- **DIRECTION**
Reproduce the records below verbatim, from the line containing "is (774, 734)." up to and including the line containing "pyautogui.click(x=723, y=25)", and output nothing else.

- **MATERIAL PROVIDED**
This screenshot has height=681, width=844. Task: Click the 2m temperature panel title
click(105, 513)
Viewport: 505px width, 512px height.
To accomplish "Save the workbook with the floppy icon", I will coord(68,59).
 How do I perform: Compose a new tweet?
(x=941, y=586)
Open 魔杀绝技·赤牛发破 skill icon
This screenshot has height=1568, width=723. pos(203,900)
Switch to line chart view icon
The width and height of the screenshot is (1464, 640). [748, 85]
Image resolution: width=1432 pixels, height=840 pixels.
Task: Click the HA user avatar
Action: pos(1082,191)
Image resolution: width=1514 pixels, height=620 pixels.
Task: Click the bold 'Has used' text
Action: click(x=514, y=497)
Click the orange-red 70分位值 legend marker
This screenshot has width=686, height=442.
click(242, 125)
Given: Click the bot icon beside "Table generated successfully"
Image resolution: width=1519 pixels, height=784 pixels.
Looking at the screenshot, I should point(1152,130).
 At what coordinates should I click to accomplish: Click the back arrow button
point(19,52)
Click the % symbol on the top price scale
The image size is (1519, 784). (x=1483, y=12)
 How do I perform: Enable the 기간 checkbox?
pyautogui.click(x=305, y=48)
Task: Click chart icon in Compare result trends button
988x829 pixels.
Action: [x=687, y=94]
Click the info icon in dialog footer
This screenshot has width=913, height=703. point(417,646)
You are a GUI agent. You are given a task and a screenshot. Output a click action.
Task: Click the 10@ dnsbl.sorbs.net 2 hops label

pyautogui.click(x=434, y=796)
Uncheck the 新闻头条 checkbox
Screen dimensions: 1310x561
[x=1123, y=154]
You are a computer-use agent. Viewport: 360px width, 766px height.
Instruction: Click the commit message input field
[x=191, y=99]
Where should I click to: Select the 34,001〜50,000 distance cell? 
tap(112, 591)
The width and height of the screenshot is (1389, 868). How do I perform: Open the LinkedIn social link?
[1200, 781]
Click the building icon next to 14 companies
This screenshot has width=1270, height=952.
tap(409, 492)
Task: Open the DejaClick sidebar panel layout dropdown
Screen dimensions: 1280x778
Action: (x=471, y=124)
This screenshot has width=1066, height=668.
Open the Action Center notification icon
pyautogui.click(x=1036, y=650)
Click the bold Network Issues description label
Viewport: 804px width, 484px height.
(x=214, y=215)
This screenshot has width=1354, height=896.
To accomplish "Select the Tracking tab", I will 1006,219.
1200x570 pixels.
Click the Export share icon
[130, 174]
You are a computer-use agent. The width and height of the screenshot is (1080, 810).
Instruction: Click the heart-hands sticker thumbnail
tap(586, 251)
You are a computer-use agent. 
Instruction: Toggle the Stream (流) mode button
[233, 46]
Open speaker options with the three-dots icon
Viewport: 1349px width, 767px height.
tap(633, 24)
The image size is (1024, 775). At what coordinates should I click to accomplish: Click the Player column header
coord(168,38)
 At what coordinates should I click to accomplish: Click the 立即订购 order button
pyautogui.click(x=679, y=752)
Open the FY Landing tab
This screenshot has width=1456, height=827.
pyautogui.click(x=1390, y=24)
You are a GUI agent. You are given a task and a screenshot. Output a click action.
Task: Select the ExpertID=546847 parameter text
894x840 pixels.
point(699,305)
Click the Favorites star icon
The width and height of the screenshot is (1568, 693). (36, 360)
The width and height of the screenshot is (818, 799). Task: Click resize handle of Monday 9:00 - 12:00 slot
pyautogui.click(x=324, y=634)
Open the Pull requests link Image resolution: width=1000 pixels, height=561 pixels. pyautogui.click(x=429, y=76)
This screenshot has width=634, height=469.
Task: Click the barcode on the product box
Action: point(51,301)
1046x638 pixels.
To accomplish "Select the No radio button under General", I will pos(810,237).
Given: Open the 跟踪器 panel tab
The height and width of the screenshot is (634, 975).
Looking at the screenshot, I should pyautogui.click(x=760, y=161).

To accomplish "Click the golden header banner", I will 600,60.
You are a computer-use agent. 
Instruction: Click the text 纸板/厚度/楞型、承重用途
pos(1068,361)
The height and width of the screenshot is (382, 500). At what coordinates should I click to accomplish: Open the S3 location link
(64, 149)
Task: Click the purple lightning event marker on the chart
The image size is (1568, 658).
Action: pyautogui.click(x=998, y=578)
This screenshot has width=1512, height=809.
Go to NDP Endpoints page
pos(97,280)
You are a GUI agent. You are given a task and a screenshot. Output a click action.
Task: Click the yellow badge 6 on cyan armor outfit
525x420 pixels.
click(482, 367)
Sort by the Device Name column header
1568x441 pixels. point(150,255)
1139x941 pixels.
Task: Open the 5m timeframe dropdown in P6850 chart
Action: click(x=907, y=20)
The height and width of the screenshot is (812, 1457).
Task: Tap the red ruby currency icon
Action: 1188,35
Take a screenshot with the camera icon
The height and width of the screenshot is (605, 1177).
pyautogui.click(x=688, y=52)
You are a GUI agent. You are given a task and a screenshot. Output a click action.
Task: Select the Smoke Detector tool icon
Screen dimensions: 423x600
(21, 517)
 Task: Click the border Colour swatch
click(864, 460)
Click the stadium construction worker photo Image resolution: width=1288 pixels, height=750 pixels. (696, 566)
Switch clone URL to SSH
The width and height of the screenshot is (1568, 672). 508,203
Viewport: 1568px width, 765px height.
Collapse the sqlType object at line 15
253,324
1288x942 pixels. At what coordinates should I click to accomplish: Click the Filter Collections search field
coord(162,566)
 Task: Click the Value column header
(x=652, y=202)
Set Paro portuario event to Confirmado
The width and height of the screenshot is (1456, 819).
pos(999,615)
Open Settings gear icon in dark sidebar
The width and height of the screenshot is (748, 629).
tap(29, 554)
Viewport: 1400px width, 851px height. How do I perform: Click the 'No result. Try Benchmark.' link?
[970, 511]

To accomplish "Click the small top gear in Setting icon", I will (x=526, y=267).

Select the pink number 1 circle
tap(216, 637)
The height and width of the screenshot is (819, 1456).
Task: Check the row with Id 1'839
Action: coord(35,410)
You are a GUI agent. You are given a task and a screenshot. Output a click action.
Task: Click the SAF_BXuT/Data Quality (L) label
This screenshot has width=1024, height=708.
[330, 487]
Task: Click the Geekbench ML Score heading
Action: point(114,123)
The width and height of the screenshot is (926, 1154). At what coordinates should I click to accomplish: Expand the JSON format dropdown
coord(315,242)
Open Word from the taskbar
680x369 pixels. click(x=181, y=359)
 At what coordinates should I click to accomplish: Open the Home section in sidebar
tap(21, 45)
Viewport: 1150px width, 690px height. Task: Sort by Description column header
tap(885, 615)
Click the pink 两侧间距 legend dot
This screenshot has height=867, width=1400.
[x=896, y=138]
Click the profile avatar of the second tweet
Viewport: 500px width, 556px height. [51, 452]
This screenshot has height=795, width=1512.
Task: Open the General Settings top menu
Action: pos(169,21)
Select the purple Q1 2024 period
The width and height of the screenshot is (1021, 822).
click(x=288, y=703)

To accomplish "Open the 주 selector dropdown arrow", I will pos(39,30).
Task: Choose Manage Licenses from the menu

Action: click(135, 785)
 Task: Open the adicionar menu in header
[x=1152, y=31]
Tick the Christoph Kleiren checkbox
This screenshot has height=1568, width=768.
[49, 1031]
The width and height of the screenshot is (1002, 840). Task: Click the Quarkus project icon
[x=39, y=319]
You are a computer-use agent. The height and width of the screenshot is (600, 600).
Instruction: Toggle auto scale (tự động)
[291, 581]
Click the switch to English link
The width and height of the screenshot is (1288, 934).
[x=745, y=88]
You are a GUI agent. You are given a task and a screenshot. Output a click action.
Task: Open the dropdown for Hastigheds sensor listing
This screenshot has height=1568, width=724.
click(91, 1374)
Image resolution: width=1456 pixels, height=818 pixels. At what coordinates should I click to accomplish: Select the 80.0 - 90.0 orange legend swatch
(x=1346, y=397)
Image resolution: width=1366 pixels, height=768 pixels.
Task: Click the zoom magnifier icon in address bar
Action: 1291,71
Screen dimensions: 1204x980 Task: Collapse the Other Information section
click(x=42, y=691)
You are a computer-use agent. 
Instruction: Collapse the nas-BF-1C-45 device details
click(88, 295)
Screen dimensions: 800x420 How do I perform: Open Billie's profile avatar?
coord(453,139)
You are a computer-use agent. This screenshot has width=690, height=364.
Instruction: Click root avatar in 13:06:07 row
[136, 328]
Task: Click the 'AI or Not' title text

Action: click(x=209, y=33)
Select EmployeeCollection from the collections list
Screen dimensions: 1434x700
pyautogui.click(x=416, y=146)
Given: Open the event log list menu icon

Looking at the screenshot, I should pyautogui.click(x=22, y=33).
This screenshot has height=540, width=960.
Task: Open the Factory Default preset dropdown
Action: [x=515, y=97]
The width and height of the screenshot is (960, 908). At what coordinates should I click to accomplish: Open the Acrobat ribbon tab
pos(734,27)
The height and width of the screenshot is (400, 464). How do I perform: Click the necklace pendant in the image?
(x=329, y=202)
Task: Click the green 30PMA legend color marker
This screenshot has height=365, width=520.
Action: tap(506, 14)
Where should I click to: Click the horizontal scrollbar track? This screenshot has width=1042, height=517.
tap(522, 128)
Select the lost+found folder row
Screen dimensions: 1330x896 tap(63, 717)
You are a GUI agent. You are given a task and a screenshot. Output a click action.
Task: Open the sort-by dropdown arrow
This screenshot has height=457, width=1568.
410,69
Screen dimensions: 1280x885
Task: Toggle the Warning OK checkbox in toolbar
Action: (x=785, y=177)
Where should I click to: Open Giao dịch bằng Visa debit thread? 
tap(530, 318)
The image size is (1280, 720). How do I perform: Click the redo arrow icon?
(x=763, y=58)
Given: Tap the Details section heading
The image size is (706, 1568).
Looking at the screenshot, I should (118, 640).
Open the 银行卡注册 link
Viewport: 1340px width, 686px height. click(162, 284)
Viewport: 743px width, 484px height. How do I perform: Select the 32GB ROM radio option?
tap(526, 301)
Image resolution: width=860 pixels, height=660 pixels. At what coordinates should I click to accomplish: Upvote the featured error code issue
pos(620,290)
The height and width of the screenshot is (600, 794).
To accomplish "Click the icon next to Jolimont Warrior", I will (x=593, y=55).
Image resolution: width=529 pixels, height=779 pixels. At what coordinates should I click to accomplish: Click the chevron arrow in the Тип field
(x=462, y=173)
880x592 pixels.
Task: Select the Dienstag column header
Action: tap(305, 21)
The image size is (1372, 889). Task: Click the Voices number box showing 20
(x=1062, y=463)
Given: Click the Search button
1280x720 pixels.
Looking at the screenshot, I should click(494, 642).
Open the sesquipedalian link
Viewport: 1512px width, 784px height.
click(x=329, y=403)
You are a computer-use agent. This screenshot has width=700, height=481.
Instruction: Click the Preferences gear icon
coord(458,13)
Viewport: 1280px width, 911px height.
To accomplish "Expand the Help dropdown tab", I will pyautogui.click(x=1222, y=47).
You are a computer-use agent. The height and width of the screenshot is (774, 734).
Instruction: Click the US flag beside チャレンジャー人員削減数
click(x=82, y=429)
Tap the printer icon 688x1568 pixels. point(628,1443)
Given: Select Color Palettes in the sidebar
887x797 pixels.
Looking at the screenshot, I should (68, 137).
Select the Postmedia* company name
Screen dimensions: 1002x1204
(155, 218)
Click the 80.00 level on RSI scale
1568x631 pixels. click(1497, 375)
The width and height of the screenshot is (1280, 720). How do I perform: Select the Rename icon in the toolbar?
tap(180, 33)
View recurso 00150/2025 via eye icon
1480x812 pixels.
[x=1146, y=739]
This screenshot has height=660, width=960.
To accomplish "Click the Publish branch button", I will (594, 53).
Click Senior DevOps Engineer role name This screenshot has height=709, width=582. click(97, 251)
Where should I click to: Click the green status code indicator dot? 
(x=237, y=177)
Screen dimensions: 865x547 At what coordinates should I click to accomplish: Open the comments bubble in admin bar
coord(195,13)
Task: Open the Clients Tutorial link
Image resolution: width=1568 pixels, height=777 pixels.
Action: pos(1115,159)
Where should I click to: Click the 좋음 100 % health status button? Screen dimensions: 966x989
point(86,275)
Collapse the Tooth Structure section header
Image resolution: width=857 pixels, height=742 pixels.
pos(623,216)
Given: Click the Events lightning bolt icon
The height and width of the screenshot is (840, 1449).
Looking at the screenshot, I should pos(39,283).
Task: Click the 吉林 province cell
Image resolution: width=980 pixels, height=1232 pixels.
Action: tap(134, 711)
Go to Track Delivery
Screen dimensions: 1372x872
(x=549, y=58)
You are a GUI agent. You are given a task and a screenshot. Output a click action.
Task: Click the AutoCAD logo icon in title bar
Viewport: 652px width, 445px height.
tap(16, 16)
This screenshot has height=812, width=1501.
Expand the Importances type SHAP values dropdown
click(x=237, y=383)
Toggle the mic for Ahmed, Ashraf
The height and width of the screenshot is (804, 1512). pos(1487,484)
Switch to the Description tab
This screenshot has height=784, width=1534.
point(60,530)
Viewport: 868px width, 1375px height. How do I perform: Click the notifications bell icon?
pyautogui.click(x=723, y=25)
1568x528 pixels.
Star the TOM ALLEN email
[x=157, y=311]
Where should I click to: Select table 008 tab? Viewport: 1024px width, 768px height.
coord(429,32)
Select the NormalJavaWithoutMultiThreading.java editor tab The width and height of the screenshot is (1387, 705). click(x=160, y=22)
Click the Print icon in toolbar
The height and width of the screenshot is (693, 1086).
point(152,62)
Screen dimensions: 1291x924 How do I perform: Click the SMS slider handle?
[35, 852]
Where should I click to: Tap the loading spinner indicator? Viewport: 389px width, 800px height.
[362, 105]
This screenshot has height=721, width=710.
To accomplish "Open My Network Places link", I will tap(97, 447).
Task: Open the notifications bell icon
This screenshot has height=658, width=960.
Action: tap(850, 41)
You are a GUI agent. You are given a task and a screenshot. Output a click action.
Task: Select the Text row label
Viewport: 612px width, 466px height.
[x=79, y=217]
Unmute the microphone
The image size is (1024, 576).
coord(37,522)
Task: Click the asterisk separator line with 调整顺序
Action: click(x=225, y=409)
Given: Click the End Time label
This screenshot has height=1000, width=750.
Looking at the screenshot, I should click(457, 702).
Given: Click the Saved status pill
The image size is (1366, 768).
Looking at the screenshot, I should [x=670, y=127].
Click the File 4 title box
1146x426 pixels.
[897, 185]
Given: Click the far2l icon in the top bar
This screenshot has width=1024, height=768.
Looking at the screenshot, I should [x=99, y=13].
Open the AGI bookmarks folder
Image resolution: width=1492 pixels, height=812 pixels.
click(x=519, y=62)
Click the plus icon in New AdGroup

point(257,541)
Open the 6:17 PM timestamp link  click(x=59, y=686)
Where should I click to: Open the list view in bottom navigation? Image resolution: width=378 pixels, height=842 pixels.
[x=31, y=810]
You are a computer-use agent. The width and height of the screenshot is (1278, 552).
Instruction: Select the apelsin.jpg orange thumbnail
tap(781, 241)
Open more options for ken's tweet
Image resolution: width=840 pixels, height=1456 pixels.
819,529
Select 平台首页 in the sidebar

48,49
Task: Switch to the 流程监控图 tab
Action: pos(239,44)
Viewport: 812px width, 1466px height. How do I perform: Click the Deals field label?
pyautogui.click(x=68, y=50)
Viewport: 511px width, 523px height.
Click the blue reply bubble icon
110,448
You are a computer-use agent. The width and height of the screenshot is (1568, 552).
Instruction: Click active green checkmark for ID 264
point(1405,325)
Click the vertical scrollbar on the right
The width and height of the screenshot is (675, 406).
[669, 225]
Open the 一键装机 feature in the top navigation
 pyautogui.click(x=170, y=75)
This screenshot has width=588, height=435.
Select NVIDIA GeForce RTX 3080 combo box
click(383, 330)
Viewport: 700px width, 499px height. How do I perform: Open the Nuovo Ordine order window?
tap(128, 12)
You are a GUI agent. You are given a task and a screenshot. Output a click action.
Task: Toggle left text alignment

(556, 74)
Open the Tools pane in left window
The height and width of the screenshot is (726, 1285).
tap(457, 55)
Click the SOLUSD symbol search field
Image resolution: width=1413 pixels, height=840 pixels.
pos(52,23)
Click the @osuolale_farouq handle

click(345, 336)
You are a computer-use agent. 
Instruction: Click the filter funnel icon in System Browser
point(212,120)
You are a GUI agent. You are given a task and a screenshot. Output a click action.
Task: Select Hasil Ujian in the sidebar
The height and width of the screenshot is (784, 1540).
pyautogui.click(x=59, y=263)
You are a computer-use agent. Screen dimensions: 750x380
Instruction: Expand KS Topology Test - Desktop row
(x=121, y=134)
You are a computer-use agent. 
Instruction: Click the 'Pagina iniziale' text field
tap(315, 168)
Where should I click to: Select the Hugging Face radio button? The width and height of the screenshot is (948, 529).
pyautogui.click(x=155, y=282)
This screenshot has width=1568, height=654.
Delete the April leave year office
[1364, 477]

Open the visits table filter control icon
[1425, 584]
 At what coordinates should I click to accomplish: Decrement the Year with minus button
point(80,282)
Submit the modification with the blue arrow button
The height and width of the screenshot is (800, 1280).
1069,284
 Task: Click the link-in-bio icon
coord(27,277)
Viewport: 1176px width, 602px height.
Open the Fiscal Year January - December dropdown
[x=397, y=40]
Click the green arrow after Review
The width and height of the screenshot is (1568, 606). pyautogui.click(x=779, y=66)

- **RESPONSE TO THE EXERCISE**
You are a computer-use agent. The height and width of the screenshot is (774, 734).
Instruction: Click the US flag beside チャレンジャー人員削減数
click(x=82, y=429)
Tap the printer icon 688x1568 pixels. point(628,1443)
Given: Select Color Palettes in the sidebar
887x797 pixels.
Looking at the screenshot, I should (68, 137).
Select the Postmedia* company name
Screen dimensions: 1002x1204
(155, 218)
Click the 80.00 level on RSI scale
1568x631 pixels. click(1497, 375)
The width and height of the screenshot is (1280, 720). How do I perform: Select the Rename icon in the toolbar?
tap(180, 33)
View recurso 00150/2025 via eye icon
1480x812 pixels.
[x=1146, y=739]
This screenshot has height=660, width=960.
To accomplish "Click the Publish branch button", I will (594, 53).
Click Senior DevOps Engineer role name This screenshot has height=709, width=582. click(97, 251)
Where should I click to: Click the green status code indicator dot? 
(x=237, y=177)
Screen dimensions: 865x547 At what coordinates should I click to accomplish: Open the comments bubble in admin bar
coord(195,13)
Task: Open the Clients Tutorial link
Image resolution: width=1568 pixels, height=777 pixels.
Action: pos(1115,159)
Where should I click to: Click the 좋음 100 % health status button? Screen dimensions: 966x989
point(86,275)
Collapse the Tooth Structure section header
Image resolution: width=857 pixels, height=742 pixels.
pos(623,216)
Given: Click the Events lightning bolt icon
The height and width of the screenshot is (840, 1449).
Looking at the screenshot, I should pos(39,283).
Task: Click the 吉林 province cell
Image resolution: width=980 pixels, height=1232 pixels.
Action: tap(134, 711)
Go to Track Delivery
Screen dimensions: 1372x872
(x=549, y=58)
You are a GUI agent. You are given a task and a screenshot. Output a click action.
Task: Click the AutoCAD logo icon in title bar
Viewport: 652px width, 445px height.
tap(16, 16)
This screenshot has height=812, width=1501.
Expand the Importances type SHAP values dropdown
click(x=237, y=383)
Toggle the mic for Ahmed, Ashraf
The height and width of the screenshot is (804, 1512). pos(1487,484)
Switch to the Description tab
This screenshot has height=784, width=1534.
point(60,530)
Viewport: 868px width, 1375px height. How do I perform: Click the notifications bell icon?
pyautogui.click(x=723, y=25)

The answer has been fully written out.